Tuesday, March 3, 2009

"flavored" tortillas

I was in Santa Fe last week and had a DELICIOUS quesadilla for lunch! It was a veggie quesadilla made with just a little bit of cheddar cheese and a whole lot of veggies. The veggies were probably sauteed but could have been oven-roasted; I don't know. It included mushrooms, green bell peppers, hatch chile (mild), red onion. The tortilla was what I call a "flavored" tortilla, spinach and sun-dried tomato. YUM!

My mom has never made anything but corn, flour and wheat tortillas but I have I have found a recipe for spinach tortillas and feel it's worth a try! Especially on my stove that we bought with a griddle so that I could "make tortillas often" but have only done so once in 4 years!
new kitchen

A soft homemade flour tortilla with spinach

8 tortillas (10-12 inches in diameter) or more, smaller tortillas

9 ounces fresh spinach, chopped (about 4-5 cups of packed, chopped spinach)
1 tablespoon water
2+ cups flour
1/2 teaspoon salt or garlic salt
dash of pepper or seasoned pepper
1/4 cup oil

1. In a large pan or skillet over medium to medium-low heat, cook spinach in water. Cover, stirring occasionally, until spinach is wilted and soft. This will probably take about 5 minutes after the pan is hot and the spinach has started to cook.

2. In a mixing bowl, combine flour, salt, pepper, and oil. Stir until crumbly.

3. Add the (hot or warm) spinach mixture, including the water left in the pan from cooking. Knead or stir, adding additional flour as needed (may take a cup or more of extra flour) to make a smooth dough. Knead dough for about 5 minutes, which will mix the spinach in better, and give the dough an even consistency.

4. Divide dough into 8 parts (for 10 to 12-inch tortillas) or more (for smaller tortillas).

5. Pre-heat a griddle or large skillet over medium heat. If using a cast iron or non-stick griddle or pan, you won't need oil (although you can use a little if you wish).

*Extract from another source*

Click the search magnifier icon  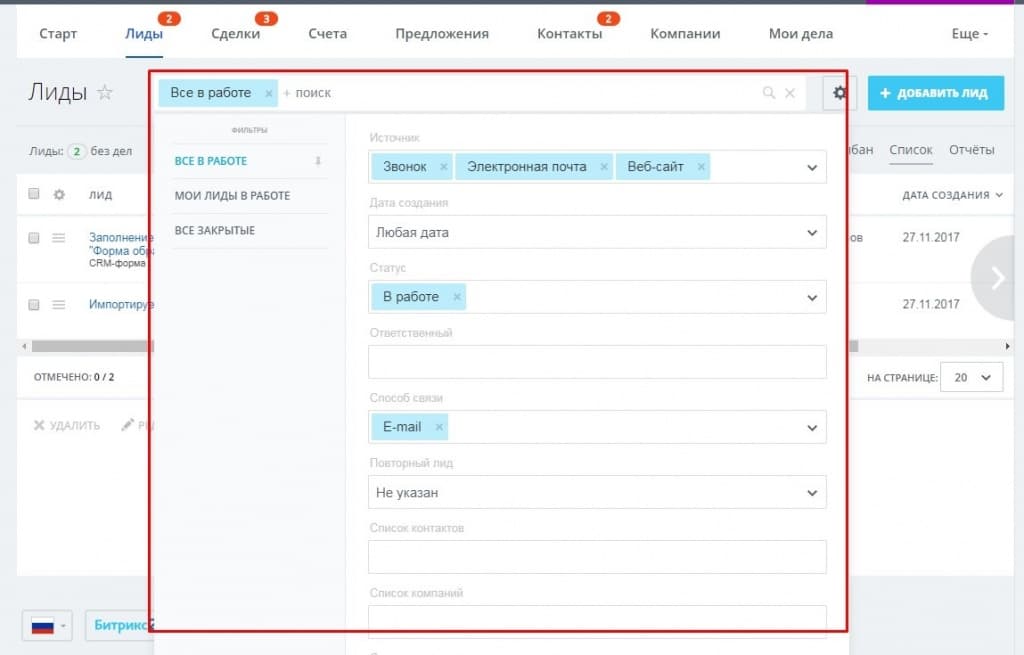768,93
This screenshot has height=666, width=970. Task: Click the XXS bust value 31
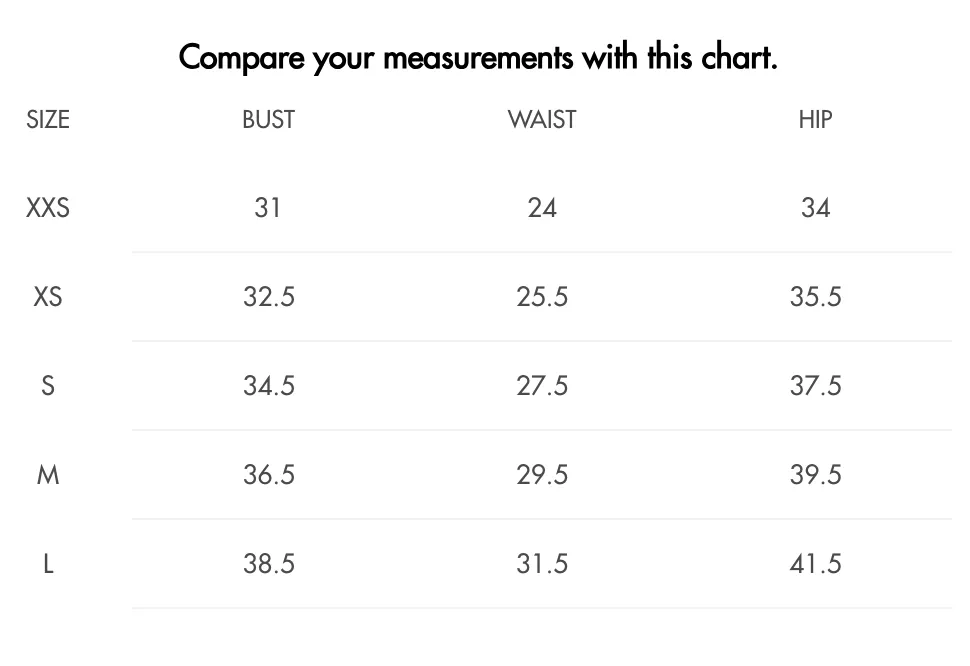268,208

6. On a lightly floured surface, roll each dough portion into a thin circle (or other shape if desired).

7. Brown tortillas in pre-heated pan for about 5 minutes on each side, just until cooked. A few light brown spots should appear.

I usually start cooking the tortillas while I'm still rolling out the rest of the dough. Stack cooked tortillas on a plate or in a bowl with a clean towel around them, until all are cooked. Serve warm, filled with your favorite fillings! :)

45 minutes
5 minutes on each side

These homemade tortillas are a beautiful green color and have a great spinach flavor. They're hearty but soft (when served hot and fresh!) and taste wonderful. I liked them so much, I will never want to go back to store-bought spinach tortillas!! My rating: 10/10.